*** Opening of DATA TO USE ***

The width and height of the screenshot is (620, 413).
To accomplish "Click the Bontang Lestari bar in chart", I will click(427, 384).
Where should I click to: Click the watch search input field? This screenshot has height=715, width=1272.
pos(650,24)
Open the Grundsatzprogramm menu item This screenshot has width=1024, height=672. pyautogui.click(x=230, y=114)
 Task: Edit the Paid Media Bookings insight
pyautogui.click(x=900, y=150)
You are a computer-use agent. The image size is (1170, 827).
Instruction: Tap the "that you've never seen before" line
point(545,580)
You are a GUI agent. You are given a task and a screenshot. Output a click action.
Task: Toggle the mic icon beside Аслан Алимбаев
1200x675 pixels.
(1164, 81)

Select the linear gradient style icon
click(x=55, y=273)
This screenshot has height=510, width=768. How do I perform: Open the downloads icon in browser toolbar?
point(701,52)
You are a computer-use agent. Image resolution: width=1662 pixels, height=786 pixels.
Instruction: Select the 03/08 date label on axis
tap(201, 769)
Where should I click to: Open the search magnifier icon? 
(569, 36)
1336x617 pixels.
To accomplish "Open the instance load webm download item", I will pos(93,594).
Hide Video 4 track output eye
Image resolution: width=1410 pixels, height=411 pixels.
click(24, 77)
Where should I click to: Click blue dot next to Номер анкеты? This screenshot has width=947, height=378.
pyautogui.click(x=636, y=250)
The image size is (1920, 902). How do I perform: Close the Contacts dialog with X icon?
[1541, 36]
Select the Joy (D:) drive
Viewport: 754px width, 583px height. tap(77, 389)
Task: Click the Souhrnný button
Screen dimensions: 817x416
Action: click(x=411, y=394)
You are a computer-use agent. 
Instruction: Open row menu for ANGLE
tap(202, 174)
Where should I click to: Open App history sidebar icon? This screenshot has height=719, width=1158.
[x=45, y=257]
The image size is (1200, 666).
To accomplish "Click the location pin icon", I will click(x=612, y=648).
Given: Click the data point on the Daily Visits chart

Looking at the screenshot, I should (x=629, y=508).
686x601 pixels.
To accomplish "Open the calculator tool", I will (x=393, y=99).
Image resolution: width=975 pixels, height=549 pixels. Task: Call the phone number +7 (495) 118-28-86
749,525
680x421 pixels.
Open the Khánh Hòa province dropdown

*** Close of DATA TO USE ***

Write the data from above out again, exactly.

The width and height of the screenshot is (620, 413).
To accomplish "Click the Bontang Lestari bar in chart", I will click(427, 384).
Where should I click to: Click the watch search input field? This screenshot has height=715, width=1272.
pos(650,24)
Open the Grundsatzprogramm menu item This screenshot has width=1024, height=672. pyautogui.click(x=230, y=114)
 Task: Edit the Paid Media Bookings insight
pyautogui.click(x=900, y=150)
You are a computer-use agent. The image size is (1170, 827).
Instruction: Tap the "that you've never seen before" line
point(545,580)
You are a GUI agent. You are given a task and a screenshot. Output a click action.
Task: Toggle the mic icon beside Аслан Алимбаев
1200x675 pixels.
(1164, 81)

Select the linear gradient style icon
click(x=55, y=273)
This screenshot has height=510, width=768. How do I perform: Open the downloads icon in browser toolbar?
point(701,52)
You are a computer-use agent. Image resolution: width=1662 pixels, height=786 pixels.
Instruction: Select the 03/08 date label on axis
tap(201, 769)
Where should I click to: Open the search magnifier icon? 
(569, 36)
1336x617 pixels.
To accomplish "Open the instance load webm download item", I will pos(93,594).
Hide Video 4 track output eye
Image resolution: width=1410 pixels, height=411 pixels.
click(24, 77)
Where should I click to: Click blue dot next to Номер анкеты? This screenshot has width=947, height=378.
pyautogui.click(x=636, y=250)
The image size is (1920, 902). How do I perform: Close the Contacts dialog with X icon?
[1541, 36]
Select the Joy (D:) drive
Viewport: 754px width, 583px height. tap(77, 389)
Task: Click the Souhrnný button
Screen dimensions: 817x416
Action: click(x=411, y=394)
You are a computer-use agent. 
Instruction: Open row menu for ANGLE
tap(202, 174)
Where should I click to: Open App history sidebar icon? This screenshot has height=719, width=1158.
[x=45, y=257]
The image size is (1200, 666).
To accomplish "Click the location pin icon", I will click(x=612, y=648).
Given: Click the data point on the Daily Visits chart

Looking at the screenshot, I should (x=629, y=508).
686x601 pixels.
To accomplish "Open the calculator tool", I will (x=393, y=99).
Image resolution: width=975 pixels, height=549 pixels. Task: Call the phone number +7 (495) 118-28-86
749,525
680x421 pixels.
Open the Khánh Hòa province dropdown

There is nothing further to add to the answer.